This Paleo Shrimp Scampi is an easy way to enjoy a classic seafood dish without all the gluten or carbohydrates from pasta. This recipe is a great meal option for those who prefer meals that are low in carbohydrates.
Ingredients
- 1 spaghetti squash cut in half lengthwise, seeds removed
- 2 Tbsp 29.57 ml extra virgin olive oil
- 4 Tbsp 59.15 ml coconut oil
- 1 lb 454.00 g jumbo shrimp peeled and deveined
- 3/4 lb 340.50 g jumbo shrimp peeled and deveined
- 6 cloves garlic minced
- 1 chili pepper sliced (optional)
- 1/4 cup 60.00 ml parsley chopped
- 1 Tbsp 14.79 ml lemon juice
- sea salt to taste
Instructions
- If using an oven, preheat to 375 degrees F. Drizzle the inside of the squash with olive oil and place face-down on a baking sheet. Bake for 40-45 minutes, or until squash is soft enough to pierce with a fork. Let cool for 15 minutes while you prepare the shrimp.

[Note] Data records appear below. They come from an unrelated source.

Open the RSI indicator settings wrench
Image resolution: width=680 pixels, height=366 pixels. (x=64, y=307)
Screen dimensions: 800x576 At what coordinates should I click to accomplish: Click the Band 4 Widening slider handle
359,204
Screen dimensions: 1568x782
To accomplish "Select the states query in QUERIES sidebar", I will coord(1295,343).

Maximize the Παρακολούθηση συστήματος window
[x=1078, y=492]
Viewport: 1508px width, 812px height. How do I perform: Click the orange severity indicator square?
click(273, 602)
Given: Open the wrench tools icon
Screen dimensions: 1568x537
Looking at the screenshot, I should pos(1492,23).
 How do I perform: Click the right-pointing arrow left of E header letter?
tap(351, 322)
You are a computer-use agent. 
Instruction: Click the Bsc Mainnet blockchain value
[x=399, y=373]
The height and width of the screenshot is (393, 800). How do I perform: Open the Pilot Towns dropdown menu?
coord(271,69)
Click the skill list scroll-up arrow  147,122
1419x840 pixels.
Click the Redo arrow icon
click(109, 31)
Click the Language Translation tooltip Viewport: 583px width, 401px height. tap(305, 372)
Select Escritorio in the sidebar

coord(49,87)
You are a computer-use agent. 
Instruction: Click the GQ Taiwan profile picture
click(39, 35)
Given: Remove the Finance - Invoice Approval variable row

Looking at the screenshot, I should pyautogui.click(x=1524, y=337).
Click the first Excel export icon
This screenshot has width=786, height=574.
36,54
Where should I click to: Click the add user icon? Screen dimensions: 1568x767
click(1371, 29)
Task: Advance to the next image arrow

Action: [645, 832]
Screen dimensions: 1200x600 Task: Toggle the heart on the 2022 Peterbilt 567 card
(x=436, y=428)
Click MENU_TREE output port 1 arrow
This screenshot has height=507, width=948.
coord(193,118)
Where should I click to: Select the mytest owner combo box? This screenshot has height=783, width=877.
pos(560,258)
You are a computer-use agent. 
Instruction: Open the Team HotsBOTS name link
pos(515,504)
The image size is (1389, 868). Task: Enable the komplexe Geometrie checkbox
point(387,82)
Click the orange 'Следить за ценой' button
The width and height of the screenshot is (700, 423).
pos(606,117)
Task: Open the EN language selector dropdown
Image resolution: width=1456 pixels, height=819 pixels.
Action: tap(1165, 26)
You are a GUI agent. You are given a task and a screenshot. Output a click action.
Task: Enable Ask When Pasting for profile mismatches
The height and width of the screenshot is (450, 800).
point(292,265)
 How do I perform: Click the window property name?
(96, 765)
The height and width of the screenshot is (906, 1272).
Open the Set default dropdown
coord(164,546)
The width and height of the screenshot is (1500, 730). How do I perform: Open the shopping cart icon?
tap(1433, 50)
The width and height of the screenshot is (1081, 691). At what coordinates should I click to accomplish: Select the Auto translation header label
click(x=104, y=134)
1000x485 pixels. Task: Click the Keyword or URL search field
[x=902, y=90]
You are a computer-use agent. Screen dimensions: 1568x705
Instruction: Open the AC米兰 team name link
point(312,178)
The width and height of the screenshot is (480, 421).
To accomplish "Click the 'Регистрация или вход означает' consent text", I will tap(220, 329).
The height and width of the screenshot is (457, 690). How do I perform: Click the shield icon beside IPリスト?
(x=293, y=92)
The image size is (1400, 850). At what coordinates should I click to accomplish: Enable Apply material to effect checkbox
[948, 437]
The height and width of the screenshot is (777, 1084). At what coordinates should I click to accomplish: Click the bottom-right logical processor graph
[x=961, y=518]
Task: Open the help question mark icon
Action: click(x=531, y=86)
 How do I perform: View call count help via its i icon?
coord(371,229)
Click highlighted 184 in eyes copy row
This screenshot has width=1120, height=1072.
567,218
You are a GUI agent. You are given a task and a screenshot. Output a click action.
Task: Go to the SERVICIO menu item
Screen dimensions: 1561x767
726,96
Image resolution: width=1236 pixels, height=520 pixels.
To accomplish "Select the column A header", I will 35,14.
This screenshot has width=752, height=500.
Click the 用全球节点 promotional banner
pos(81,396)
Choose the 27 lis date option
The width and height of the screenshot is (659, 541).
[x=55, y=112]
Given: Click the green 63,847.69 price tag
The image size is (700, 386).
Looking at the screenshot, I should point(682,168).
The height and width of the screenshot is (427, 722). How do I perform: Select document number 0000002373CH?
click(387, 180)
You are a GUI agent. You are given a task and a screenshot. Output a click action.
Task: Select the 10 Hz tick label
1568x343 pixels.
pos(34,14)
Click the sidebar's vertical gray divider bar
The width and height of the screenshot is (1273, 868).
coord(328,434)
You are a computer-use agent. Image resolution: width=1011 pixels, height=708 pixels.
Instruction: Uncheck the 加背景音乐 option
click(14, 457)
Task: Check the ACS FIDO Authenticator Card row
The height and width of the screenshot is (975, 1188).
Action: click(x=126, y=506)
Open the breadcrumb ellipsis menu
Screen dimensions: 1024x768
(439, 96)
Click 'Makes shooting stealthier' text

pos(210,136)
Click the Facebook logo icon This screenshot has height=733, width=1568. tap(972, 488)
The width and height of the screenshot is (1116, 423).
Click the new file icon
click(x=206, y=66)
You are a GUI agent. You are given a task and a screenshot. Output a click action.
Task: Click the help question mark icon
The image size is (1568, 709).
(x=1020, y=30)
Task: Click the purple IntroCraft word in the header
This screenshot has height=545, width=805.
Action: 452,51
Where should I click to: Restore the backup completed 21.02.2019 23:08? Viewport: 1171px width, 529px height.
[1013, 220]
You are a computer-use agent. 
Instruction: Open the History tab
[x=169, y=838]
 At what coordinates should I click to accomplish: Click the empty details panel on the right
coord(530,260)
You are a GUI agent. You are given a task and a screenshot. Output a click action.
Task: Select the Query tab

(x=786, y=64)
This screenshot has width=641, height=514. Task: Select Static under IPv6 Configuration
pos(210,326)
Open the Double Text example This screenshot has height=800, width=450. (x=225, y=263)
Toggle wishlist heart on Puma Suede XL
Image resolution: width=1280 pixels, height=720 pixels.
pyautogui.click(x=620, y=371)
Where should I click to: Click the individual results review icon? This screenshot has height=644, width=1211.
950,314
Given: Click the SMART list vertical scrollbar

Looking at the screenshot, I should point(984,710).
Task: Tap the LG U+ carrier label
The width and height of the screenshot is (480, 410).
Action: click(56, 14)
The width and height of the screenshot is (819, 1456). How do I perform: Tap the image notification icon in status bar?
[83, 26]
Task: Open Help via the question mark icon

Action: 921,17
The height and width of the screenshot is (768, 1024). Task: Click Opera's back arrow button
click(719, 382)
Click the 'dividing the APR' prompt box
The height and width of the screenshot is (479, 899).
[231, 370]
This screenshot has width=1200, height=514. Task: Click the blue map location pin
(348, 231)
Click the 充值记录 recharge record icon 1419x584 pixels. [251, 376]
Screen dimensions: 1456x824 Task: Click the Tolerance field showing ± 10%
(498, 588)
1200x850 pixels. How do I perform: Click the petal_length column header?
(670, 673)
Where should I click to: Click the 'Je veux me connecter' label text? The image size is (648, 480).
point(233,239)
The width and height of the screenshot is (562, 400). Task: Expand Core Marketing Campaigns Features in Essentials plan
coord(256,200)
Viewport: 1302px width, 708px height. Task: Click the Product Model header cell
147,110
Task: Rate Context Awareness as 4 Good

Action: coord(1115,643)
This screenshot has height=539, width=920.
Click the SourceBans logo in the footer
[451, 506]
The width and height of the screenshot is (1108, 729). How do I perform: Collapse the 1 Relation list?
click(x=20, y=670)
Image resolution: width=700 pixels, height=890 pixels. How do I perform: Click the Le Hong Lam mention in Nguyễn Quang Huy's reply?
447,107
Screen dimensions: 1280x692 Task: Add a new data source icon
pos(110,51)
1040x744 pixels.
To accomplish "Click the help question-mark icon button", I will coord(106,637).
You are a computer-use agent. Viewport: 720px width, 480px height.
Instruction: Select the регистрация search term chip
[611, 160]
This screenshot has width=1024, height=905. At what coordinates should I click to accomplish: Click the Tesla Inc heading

- If using a microwave, place the spaghetti squash halves face-down in a large microwave safe container, and add about 1 inch of water to the pan. Cook in microwave for about 12 minutes, or until squash is soft enough to pierce with a fork. Let cool for 15 minutes while you prepare the shrimp.
- In a large skillet, melt coconut oil over medium heat. Add the shrimp and garlic and sauté over medium heat, stirring and turning shrimp frequently. Cook for about 5 minutes until the shrimp turn pink.
- Add chili peppers, parsley, lemon juice, and salt, and stir well. Remove pan from heat.
- Scrape spaghetti strands out of the squash, once it is cool enough to handle and top with sautéed shrimp.